The use of three-dimensional (3D) surround sound systems has seen a rapid increase over recent years. In two-dimensional (2D) loudspeaker formats (i.e. two-channel stereophony (stereo) and 5.1 Surround), horizontal interchannel decorrelation is a well-established technique for controlling the horizontal spread of a phantom image, as well as for two-to-five channel upmixing (stereo to 5.1). More recently, proprietary algorithms have been developed that perform 2D-to-3D upmixing, which presumably make use of interchannel decorrelation as well; however, it is not currently known how interchannel decorrelation is perceived in the vertical domain. From this, it is considered that formal investigations into the perception of vertical interchannel decorrelation are necessary. Findings from such experiments may contribute to the improved control of a sound source within 3D surround systems (i.e. the vertical spread), in addition to aiding the optimisation of 2D-to-3D upmixing algorithms.

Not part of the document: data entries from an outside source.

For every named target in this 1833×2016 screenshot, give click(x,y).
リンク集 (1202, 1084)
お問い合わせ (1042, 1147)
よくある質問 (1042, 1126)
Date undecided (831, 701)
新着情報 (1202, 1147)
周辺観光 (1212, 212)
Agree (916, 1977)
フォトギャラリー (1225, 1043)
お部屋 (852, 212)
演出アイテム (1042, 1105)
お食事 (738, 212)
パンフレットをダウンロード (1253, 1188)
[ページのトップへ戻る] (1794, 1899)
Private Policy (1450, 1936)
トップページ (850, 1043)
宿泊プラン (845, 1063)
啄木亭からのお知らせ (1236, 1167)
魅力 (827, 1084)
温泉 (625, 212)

The current thesis presents a series of experiments that systematically assess vertical interchannel decorrelation under various conditions. Firstly, a comparison is made between horizontal and vertical interchannel decorrelation, where it is found that vertical decorrelation is weaker than horizontal decorrelation; however, it is also seen that vertical decorrelation can generate a significant increase of vertical image spread (VIS). Following this, vertical decorrelation is assessed for octave-band pink noise stimuli at various azimuth angles to the listener. The results demonstrate that vertical decorrelation is dependent on both frequency and presentation angle – a general relationship between the interchannel cross-correlation (ICC) and VIS is observed for the 500 Hz octave-band and above (and is strongest for the 8 kHz octave-band). Objective analysis of these stimuli signals determined that spectral changes at higher frequencies appear to be associated with VIS perception – at 0° azimuth, the 8 and 16 kHz octave-bands demonstrate potential spectral cues, at ±30°, similar cues are seen in the 4, 8 and 16 kHz bands, and from ±110°, cues are featured in the 2, 4, 8 and 16 kHz bands. In the case of the 8 kHz octave-band, it seems that vertical decorrelation causes a ‘filling in’ of vertical localisation notch cues, potentially resulting in ambiguous perception of vertical extent. In contrast, the objective analysis suggests that VIS perception of the 500 Hz and 1 kHz bands may have been related to early reflections in the listening room.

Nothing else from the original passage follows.